STATED PROBLEM 1 =
Rewrite the Trio and Solo entry starting at "Trio and Solo is an" and ending at "a Modern Mood.", replacing "jazz pianist" with "jazz musician".
STATED PROBLEM 2 =
Answer these questions from the Trio and Solo entry:
(a) Who is listed as the album's producer?
(b) Under what title did six of the tracks first appear on a 10-inch LP?
(c) How many stars did Allmusic give the album?

Studio album by Randy Weston
- Released: 1957
- Recorded: January 25, 1955 and September 1, 1956
- Studio: Van Gelder Studio, Hackensack, New Jersey and New York City
- Genre: Jazz
- Length: 42:48
- Label: Riverside RLP 12-227
- Producer: Orrin Keepnews

Randy Weston chronology
| With These Hands... (1956) | Trio and Solo (1957) | Jazz à la Bohemia (1956) |

= Trio and Solo =

Trio and Solo is an album by American jazz pianist Randy Weston recorded in 1955 and 1956 and released on the Riverside label. Six tracks had previously appeared on the 10-inch LP The Randy Weston Trio released in 1955. The album was later released on CD as Solo, Duo & Trio compiled with Weston's 1955 debut recording Cole Porter in a Modern Mood.

== Reception ==

Allmusic awarded the album 3 stars, with the review by Alex Henderson stating: "Trio and Solo isn't as essential as some of Weston's 1960s recordings, but for those who are devoted fans of the pianist, these early performances offer considerable rewards".

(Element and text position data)
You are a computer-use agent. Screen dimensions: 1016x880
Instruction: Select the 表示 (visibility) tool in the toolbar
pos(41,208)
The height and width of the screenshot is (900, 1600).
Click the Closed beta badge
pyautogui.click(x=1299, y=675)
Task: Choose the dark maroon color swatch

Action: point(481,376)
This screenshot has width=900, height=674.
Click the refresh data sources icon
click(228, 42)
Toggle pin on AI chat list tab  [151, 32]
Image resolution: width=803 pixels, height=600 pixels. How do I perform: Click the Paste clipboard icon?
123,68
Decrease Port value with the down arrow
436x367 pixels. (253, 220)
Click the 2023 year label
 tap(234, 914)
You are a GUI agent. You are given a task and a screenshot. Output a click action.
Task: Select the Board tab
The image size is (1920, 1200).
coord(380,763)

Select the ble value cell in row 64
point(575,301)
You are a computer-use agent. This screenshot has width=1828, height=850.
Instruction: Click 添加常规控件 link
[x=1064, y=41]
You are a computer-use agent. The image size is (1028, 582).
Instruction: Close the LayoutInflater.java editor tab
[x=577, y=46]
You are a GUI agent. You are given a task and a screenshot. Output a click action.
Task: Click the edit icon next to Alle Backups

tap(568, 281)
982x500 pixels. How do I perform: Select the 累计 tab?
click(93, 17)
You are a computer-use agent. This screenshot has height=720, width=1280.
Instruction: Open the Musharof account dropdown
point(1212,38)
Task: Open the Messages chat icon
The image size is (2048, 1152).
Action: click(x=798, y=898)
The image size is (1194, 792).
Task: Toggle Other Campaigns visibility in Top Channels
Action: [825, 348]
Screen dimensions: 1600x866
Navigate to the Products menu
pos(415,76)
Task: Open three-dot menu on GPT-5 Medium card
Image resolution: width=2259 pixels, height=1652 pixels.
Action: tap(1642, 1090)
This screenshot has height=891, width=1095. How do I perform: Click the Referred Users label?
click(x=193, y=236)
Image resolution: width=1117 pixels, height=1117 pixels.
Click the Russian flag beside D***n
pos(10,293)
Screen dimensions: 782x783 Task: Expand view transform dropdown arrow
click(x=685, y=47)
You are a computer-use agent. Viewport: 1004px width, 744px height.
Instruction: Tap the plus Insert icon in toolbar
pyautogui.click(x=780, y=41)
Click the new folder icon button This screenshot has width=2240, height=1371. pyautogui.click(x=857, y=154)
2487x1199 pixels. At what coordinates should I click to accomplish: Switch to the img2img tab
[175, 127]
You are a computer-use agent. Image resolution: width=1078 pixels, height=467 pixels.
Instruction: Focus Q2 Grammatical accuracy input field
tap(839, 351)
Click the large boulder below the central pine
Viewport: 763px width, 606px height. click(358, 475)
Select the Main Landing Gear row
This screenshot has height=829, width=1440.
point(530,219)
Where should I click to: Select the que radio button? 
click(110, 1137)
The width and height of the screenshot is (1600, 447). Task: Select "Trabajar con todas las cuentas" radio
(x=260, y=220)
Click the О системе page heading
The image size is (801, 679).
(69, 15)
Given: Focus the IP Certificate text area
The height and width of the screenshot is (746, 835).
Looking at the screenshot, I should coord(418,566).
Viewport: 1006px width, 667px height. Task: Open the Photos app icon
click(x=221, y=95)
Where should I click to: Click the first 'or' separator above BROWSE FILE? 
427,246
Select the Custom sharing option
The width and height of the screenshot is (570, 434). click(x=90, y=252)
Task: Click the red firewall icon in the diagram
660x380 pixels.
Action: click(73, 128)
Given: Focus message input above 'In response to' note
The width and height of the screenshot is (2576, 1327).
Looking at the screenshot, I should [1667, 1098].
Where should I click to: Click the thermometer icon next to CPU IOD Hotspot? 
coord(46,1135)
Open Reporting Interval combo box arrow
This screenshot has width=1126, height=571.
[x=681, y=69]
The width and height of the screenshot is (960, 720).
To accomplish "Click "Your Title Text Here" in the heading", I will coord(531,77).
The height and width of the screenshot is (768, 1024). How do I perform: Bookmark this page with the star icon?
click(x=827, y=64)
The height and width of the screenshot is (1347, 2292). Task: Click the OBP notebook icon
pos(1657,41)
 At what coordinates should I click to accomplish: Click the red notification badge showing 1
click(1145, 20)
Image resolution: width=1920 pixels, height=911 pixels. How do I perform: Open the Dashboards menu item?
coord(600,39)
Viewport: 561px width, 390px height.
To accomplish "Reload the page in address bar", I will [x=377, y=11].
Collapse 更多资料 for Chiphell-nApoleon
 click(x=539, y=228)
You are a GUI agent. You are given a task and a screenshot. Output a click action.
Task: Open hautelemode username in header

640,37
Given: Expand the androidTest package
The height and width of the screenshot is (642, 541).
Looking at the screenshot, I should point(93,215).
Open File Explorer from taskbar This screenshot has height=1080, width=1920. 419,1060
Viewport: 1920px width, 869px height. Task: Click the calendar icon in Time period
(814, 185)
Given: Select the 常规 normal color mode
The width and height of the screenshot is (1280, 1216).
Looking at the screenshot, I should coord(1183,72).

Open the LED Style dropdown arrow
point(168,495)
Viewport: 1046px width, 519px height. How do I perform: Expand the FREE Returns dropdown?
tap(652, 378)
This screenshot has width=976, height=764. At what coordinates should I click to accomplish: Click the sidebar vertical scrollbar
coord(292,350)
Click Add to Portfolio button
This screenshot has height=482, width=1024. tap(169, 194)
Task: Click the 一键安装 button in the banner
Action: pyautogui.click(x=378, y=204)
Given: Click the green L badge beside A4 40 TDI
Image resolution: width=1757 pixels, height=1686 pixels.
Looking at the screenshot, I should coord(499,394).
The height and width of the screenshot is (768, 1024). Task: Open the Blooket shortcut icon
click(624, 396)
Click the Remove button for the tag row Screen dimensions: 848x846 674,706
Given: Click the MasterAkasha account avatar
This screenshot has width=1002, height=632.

REPLY 1 =
Trio and Solo is an album by American jazz musician Randy Weston recorded in 1955 and 1956 and released on the Riverside label. Six tracks had previously appeared on the 10-inch LP The Randy Weston Trio released in 1955. The album was later released on CD as Solo, Duo & Trio compiled with Weston's 1955 debut recording Cole Porter in a Modern Mood.

REPLY 2 =
(a) Orrin Keepnews
(b) The Randy Weston Trio
(c) 3 stars